LA PALABRA – En 1947 el gobierno británico se enfrentó a un grave trance de descolonización: India, la otrora joya de la corona, se batía en una guerra civil de tintes religiosos irreconciliables entre la mayoría hinduista y la amplísima minoría musulmana. La salida fue la creación de un nuevo estado para los últimos, repartido en dos territorios separados entre sí por miles de kilómetros. El nombre elegido fue Pakistán. No se trataba de un pueblo unido por una lengua (el urdu) ni por ninguna otra seña de identidad particular. Su propio nombre no es más que un acrónimo inventado apenas unos años antes para describir las provincias que incluía: Panyab, Afgania, Kashmir, Sindh y BeluchisTAN. Un poco más tarde y al oeste en el mismo continente, Londres dejaba a su suerte a los judíos a los que había prometido un Hogar Nacional, que proclamaban su independencia con los cañones de siete ejércitos apuntando a sus ciudadanos.
Desde entonces, y especialmente en las últimas décadas, se ha venido cuestionando la legitimidad de la promesa británica (la Declaración Balfour) y las decisiones de la comisión de las Naciones Unidas de entonces para la creación de dos estados en lo que fue el final del Mandato sobre Palestina: uno árabe y otro judío, de modo análogo a cómo la India sometida a la corona fue desgajada en un estado hindú y otro musulmán. Sin embargo, ¿hemos oído alguna vez en algún medio que alguien plantease la legitimidad y el derecho a existir de Pakistán? Por cierto, en 1971 ese país vivió una guerra de secesión de las provincias del este que acabaron convirtiéndose en Bangladesh, y la enemistad de la antigua minoría musulmana de la India con este país ha proseguido por años reivindicando la devolución de los territorios “ocupados” de Cachemira, enfrentamiento que ha llevado a ambos países a dotarse de armamento atómico y al borde del apocalipsis nuclear en 1998.

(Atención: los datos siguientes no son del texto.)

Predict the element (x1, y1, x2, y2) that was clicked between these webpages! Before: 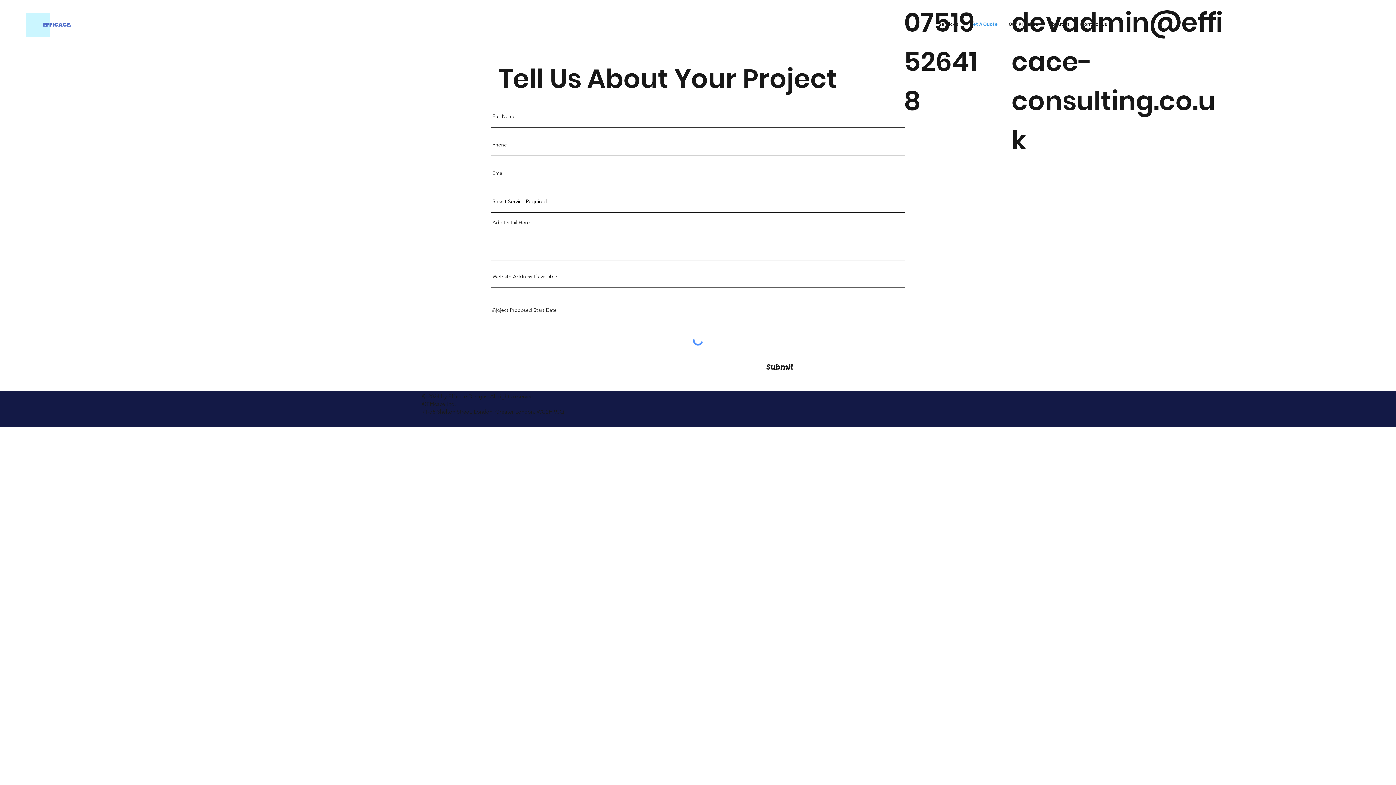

Pero de los “pecados estructurales” de la posguerra mundial, el único que se recuerda y condena día tras día en las instituciones mundiales que actúan por mayorías simples es el de Israel, a diferencia de Pakistán, único país judío del planeta. Imaginemos ahora que se intentase la firma de una paz definitiva entre India y Pakistán, y que India exigiese para ello que Pakistán dejase de ser una república islámica (como se declaró por ley en 1956). ¿No sonaría descabellado? Nadie fuera de algunos fanáticos en la propia India apoyaría esa medida, sin embargo a mucha gente y representantes de países muy civilizados les parece natural y lógico que en la negociación entre palestinos e israelíes los primeros no admitan que los segundos se definan como estado judío. ¿Por qué lo que vale para un caso no sirve para el otro? O mejor: ¿por qué lo que vale para todos los casos no sirve únicamente para los judíos?
Lo peor es que una mentira apuntala a la siguiente y así van construyéndose con naturalidad y sin grandes estridencias falacias tan obvias y tremendas como que los judíos no pintamos nada en Jerusalén, una ciudad –como se diría en España- “musulmana, de toda la vida de Dios”. La pregunta entonces es para qué seguir subvencionando organismos en los que el voto en bloque de países no democráticos y empecinados violadores de los más fundamentales derechos humanos insulta nuestros valores, ciencia e historia. Como decía aquel chiste de 1947, ¿pa’ quí’ stán?